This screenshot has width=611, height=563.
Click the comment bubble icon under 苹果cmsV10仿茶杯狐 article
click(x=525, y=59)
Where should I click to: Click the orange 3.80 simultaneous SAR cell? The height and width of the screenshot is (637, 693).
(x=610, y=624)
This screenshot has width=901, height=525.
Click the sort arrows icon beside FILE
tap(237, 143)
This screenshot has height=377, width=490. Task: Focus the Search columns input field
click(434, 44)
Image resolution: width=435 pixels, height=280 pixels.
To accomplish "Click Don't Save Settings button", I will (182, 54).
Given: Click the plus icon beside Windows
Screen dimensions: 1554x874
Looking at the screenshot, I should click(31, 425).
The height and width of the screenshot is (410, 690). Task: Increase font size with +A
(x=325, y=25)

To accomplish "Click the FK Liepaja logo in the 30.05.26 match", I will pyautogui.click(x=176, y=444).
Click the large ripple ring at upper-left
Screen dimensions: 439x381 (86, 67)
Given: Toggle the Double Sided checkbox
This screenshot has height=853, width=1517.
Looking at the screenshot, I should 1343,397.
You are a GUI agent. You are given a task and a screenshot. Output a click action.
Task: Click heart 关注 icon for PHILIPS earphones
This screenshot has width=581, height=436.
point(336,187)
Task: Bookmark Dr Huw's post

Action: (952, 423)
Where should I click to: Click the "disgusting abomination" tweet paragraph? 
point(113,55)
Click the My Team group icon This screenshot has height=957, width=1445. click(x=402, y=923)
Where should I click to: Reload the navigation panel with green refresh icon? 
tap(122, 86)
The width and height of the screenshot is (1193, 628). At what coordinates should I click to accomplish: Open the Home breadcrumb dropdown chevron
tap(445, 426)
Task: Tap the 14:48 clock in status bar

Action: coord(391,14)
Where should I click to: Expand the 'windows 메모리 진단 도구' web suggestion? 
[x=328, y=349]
= = = = = = =
**Task to complete**:
Rewrite all of the material above, changing every "icon" to "symbol" and leaving everything else as it is.

**Output**:
This screenshot has width=611, height=563.
Click the comment bubble symbol under 苹果cmsV10仿茶杯狐 article
click(x=525, y=59)
Where should I click to: Click the orange 3.80 simultaneous SAR cell? The height and width of the screenshot is (637, 693).
(x=610, y=624)
This screenshot has width=901, height=525.
Click the sort arrows symbol beside FILE
tap(237, 143)
This screenshot has height=377, width=490. Task: Focus the Search columns input field
click(434, 44)
Image resolution: width=435 pixels, height=280 pixels.
To accomplish "Click Don't Save Settings button", I will (182, 54).
Given: Click the plus symbol beside Windows
Screen dimensions: 1554x874
Looking at the screenshot, I should click(31, 425).
The height and width of the screenshot is (410, 690). Task: Increase font size with +A
(x=325, y=25)

To accomplish "Click the FK Liepaja logo in the 30.05.26 match", I will pyautogui.click(x=176, y=444).
Click the large ripple ring at upper-left
Screen dimensions: 439x381 (86, 67)
Given: Toggle the Double Sided checkbox
This screenshot has height=853, width=1517.
Looking at the screenshot, I should 1343,397.
You are a GUI agent. You are given a task and a screenshot. Output a click action.
Task: Click heart 关注 symbol for PHILIPS earphones
This screenshot has width=581, height=436.
point(336,187)
Task: Bookmark Dr Huw's post

Action: (952, 423)
Where should I click to: Click the "disgusting abomination" tweet paragraph? 
point(113,55)
Click the My Team group symbol This screenshot has height=957, width=1445. click(x=402, y=923)
Where should I click to: Reload the navigation panel with green refresh symbol? 
tap(122, 86)
The width and height of the screenshot is (1193, 628). At what coordinates should I click to accomplish: Open the Home breadcrumb dropdown chevron
tap(445, 426)
Task: Tap the 14:48 clock in status bar

Action: coord(391,14)
Where should I click to: Expand the 'windows 메모리 진단 도구' web suggestion? 
[x=328, y=349]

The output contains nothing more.